> **PROMPT 1**:
Answer these questions from the text on recruiting patients for the SPLIT study:
(a) What share of eligible patients did the researchers predict would participate?
(b) What problems did parents who declined cite as deterrents?
(c) Which two groups does the sample appear similar to in important respects?
> **PROMPT 2**: Write the next part of the text on recruiting patients for the SPLIT study, picking up after its final sentence.

> **GIVEN TEXT**:
--*--

We accurately predicted less than 60% of eligible patients would participate and thus chose to recruit patients from a large number of centers in order to yield the projected sample size. Despite the relatively low recruitment rate, comparisons suggest our sample was not biased by important demographic or medical factors, or by center-specific recruitment practices and logistics. Although parents of LT recipients expressed sincere interest in issues surrounding school performance, many chose not to participate, citing problems related to travel, time off from work and school absence as a deterrent. Nevertheless, comparison between participants and non-participants did not suggest bias on the basis of demographic factors, and our sample appears to be similar to the full SPLIT cohort and the IQ standardization sample in important respects. Comparison of special education resource utilization of this sample with the full SPLIT cohort reveals 31% of these participants versus 34% of the full SPLIT cohort (ages 6–11 years) were receiving special educational support (IEP). (
18) Likewise 36% of the participants had a history of evaluation for an Individualized Educational Plan (IEP) versus 35% of patients 6–11 years of age in the overall SPLIT cohort. Thus, it would seem that this patient group does not have an over-representation of LT recipients with academic problems.

--*--

> **EXERCISE DATA**:
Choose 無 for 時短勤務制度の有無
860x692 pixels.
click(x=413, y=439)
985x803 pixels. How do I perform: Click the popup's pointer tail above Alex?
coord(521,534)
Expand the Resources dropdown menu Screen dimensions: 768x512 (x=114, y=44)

--*--

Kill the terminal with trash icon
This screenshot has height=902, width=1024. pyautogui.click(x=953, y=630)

--*--

> **RESPONSE BOX 1**:
(a) Less than 60%.
(b) Travel, time off from work, and school absence.
(c) The full SPLIT cohort and the IQ standardization sample.

> **RESPONSE BOX 2**:
This report includes the preliminary findings of a longitudinal study that will include testing at a second time point (two years later) to help establish whether deficits observed at this early age are static or progressive. Also, future multi-variant modeling of risk factors may help determine if pre or post transplant variables have the largest impact. Since one fourth of the sample missed more than 10 school days in the prior 12 months, it will be important to consider the potential contribution of missed school days to cognitive and academic outcomes. Confirming the prevalence of neurocognitive deficits in older recipients and determining predictors of these functional outcomes will be key in driving modifications in medical care and public policy to optimize post-LT quality of life.
In summary, we report the results of the first multi-center study to examine neurocognitive functioning in children following LT. Early school-age children who had received LT prior to 5 years of age displayed twice the rate of intellectual delay and three times the rate of learning disability compared to the general population. Classroom performance suggested EF deficits are prevalent even at this early age. Analyses are in progress in this longitudinal study to assess the developmental course of these delays over time and to identify risk factors that predict adverse cognitive and academic outcomes.